The differentiation of Alzheimer's disease from other forms of dementia was first described in the early twentieth century. In 1907, the German psychiatrist Alois Alzheimer published a case study of a patient who had a progressive decline of mental functioning that lead to death. Dr. Alzheimer performed an autopsy on this demented patient and discovered structural changes in the patient's brain. Further study revealed other demented patients also had these structural changes at autopsy. Subsequently, because of his discovery, the illness was named after him, and his descriptions of brain pathology are still the definitive means to diagnose this type of dementia.

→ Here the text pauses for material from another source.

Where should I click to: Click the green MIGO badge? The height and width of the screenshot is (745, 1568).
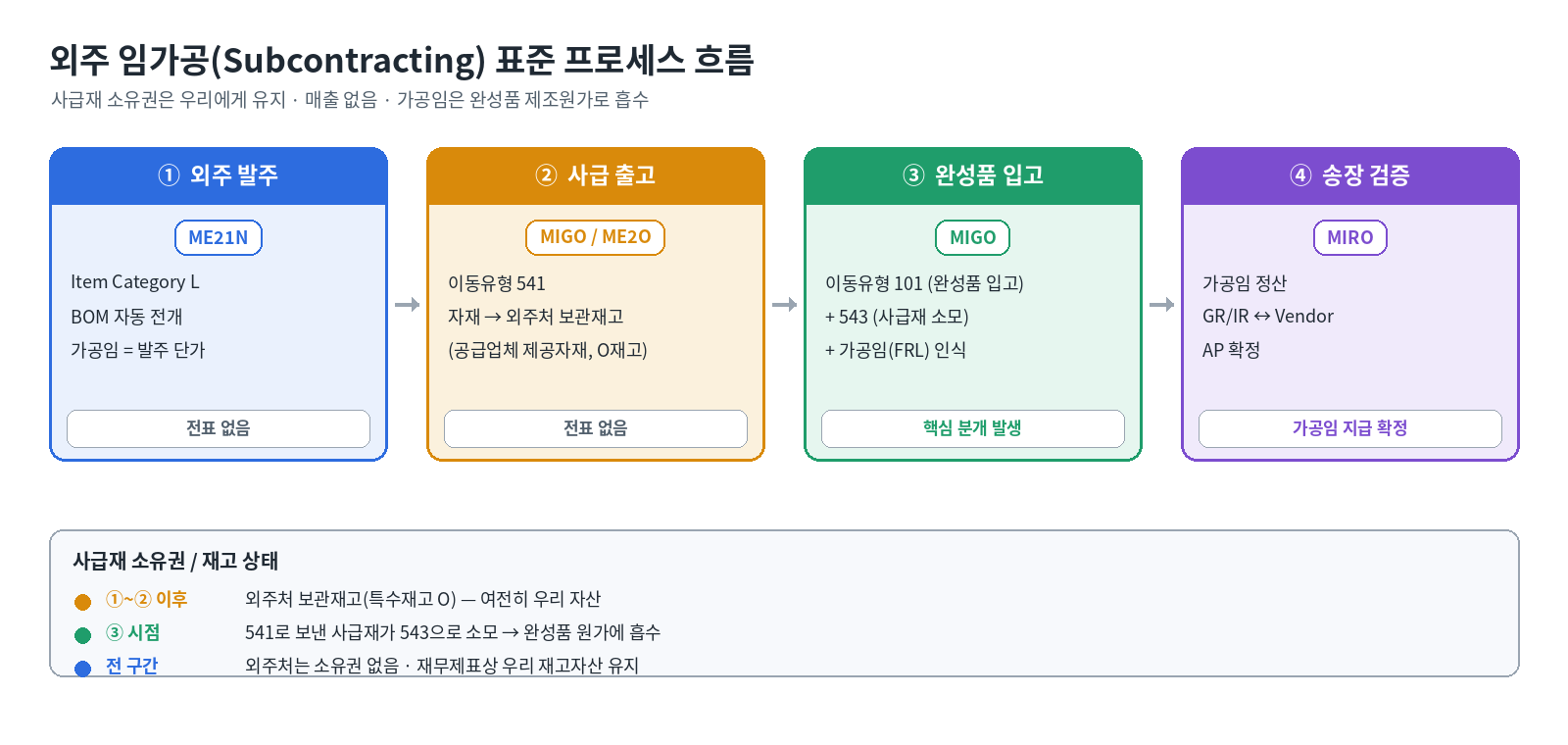point(973,237)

Currently, there are no means to conclusively diagnose Alzheimer's disease in the living. When dementia symptoms are noted, physicians rely on tests that exclude other causes. For example, older patients with depression or a deficiency in thyroid hormone may become forgetful. However, these patients usually have other signs of depression or thyroid disease, and the deficiencies in memory respond to treatment when it is directed at the underlying cause. Thus, in the absence of a direct cause for patients' symptoms, physicians make the diagnosis of Alzheimer's disease if it fits what is known about the clinical presentation.

Studies of the clinical presentation of Alzheimer's disease reveal that it affects the old and progresses slowly: the course of the illness ranges from five to twenty years. Most patients first develop symptoms in their seventies, though it may present early or later in life. These facts are imperative for diagnosis and shed light on what constitutes risks for developing the illness.

Old age is the most consistently associated risk factor for developing Alzheimer's disease. Aging is not the cause of Alzheimer's disease, but the risk of developing the disease increases as people age. Besides age, a family history of Alzheimer's disease is a risk factor for developing the illness. It is not known exactly how this predisposition to develop Alzheimer's disease is inherited, but one gene called ApoE/Î4 (which is a form of the alpolipoprotein E gene, which codes for a molecule that is involved in cholesterol transport) is associated with a higher risk for developing the illness. To note, having this gene just puts an individual at risk for developing Alzheimer's disease, and one can have this gene and not develop the illness. This suggests that other genetic factors are involved in the familial transmission of Alzheimer's disease, and other genes have been associated with the illness. Also, other factors have been associated with Alzheimer's disease, but do not have as high an association as old age and family history.

There are treatments that can slow the progression of Alzheimer's disease. As Alzheimer's disease affects the elderly, a treatment plan must include family members and other caregivers - so treatment extends the quality of life for all.

Vascular Dementia

Vascular dementia is the second most common type of dementia. It accounts for about ten to fifteen percent of dementia in the old and affects men at a higher rate then women.

The reason it affects men at a higher rate, is that vascular dementia is caused by damage to the brain by stroke, and men at are a greater risk for stroke. Men have higher rates of hypertension, hypercholesteremia, alcoholism, and smoking. All of these conditions are risk factors for stroke and subsequently vascular dementia.

Since strokes cause vascular dementia, the course of mental deterioration follows a "step-wise" fashion. In contrast to the gradual course of Alzheimer's disease, vascular dementia patients have abrupt periods of mental deterioration that are followed by periods of minimal deterioration. This course is a reflection of the sudden damage of the brain by stroke.

Currently, like in Alzheimer's disease there is currently no intervention to repair the brain damage in vascular dementia. However, there are preventative measures and treatments that are used to lessen the chance for further progression.